==== RECORDS SHOWN ====

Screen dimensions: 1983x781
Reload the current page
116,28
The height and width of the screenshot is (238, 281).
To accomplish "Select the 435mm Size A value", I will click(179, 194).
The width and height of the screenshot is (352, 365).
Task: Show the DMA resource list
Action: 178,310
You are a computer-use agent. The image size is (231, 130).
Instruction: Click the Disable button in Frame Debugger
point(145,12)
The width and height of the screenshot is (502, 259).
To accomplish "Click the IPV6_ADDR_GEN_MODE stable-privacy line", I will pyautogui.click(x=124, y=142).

====
==== RECORDS SHOWN ====

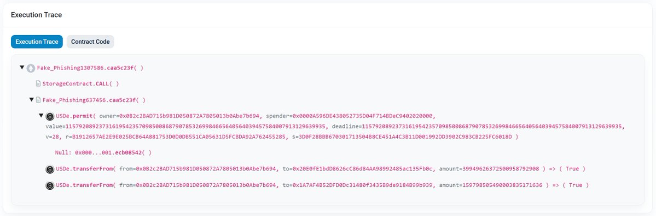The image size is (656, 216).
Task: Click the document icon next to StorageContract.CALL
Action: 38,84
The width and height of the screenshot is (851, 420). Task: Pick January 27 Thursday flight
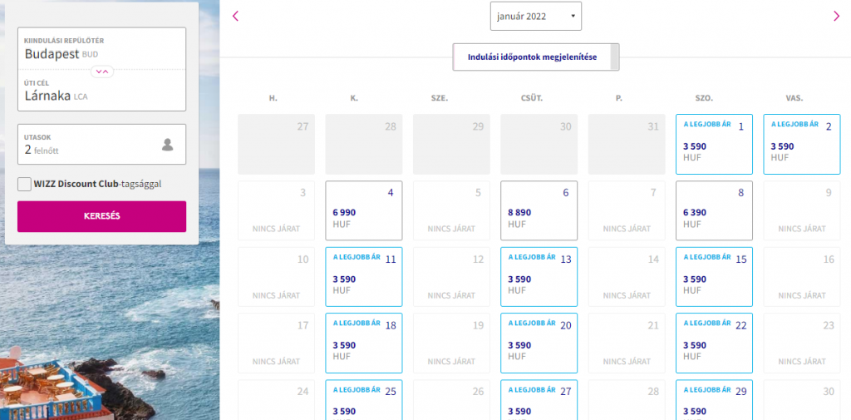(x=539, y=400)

====
==== RECORDS SHOWN ====

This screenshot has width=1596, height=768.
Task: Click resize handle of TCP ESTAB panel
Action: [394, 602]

====

**EXERCISE BRIEF:** Using the records above, set down exactly the lines from the one with "Screen dimensions: 1983x781" through the one with "The width and height of the screenshot is (502, 259).", inclusive, and nothing more.

**EXERCISE OUTPUT:**
Screen dimensions: 1983x781
Reload the current page
116,28
The height and width of the screenshot is (238, 281).
To accomplish "Select the 435mm Size A value", I will click(179, 194).
The width and height of the screenshot is (352, 365).
Task: Show the DMA resource list
Action: 178,310
You are a computer-use agent. The image size is (231, 130).
Instruction: Click the Disable button in Frame Debugger
point(145,12)
The width and height of the screenshot is (502, 259).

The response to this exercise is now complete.